Midway through the 1990s, RENFE realised that needed to replace its old Talgo III trains which had run on the line for over thirty years. As a replacement, RENFE looked for new railcars that could run at high speeds on electric lines. After searching throughout the ideas of multiple companies, RENFE chose a conglomeration of GEC Alsthom and FIAT Ferroviaria as the winners of a bid to develop new trains for the network titled ETR 490, similar to the ETR 470 trains used on the Italian Cisalpino network. The new units were put into service on a new line between Madrid and Valencia via Albacete with emphasis on high speed, quality, and comfort. Although originally known as InterCity 2000, RENFE did not believe that the name was representative of the service, RENFE decided to rename the service "Alaris." RENFE then rebranded and repainted its trainsets and other publicity to show the new logo.

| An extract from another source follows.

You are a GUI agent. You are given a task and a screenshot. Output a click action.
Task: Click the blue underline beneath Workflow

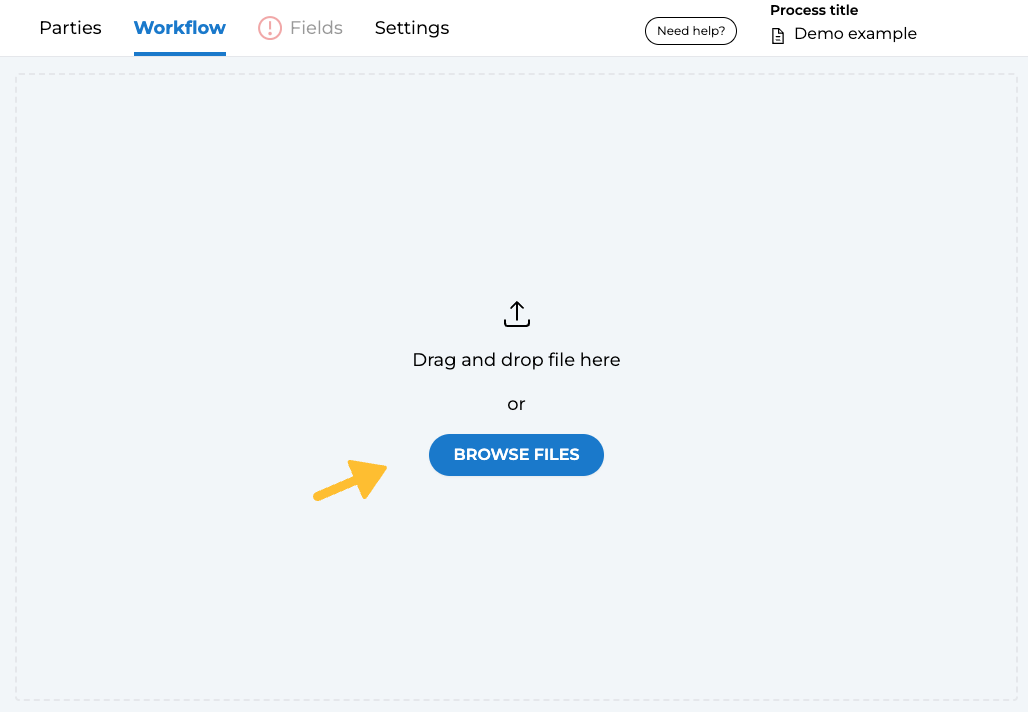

Starting in 2013, Alaris was gradually replaced by the renewed Renfe Intercity system.

Service quality
Alaris was a medium/high profile rail service, very similar to aeroplanes business class, with stewardess, restaurant/snack bar, press service, personal multimedia stations, free automobile parking and baby sitter services. Alaris locomotives were manufactured by Fiat Ferroviaria  and then by Alstom, and was able to maintain a moderate continuous speed of .

Criticism 
Despite its new and modern trains, higher focus on quality and speed, and modernity, Alaris was criticised. Most critics pointed to a few main details where Alaris did not meet expectations:
 Alaris only had a thirteen-minute improvement over the previous train (InterCity UT-448) that used the system.
 There were only 160 seats on the new Alaris trains, while the InterCity UT-448 trains had 206 seats available in each car. This meant that it took less time for trains to be full and passengers had to make reservations beforehand to ensure that there was a seat available for them.
 Prices for Alaris were more expensive than those of the original rail service and features such as the BonoCity (four trips between Madrid and Valencia) had ceased to exist, therefore increasing the price to use the service.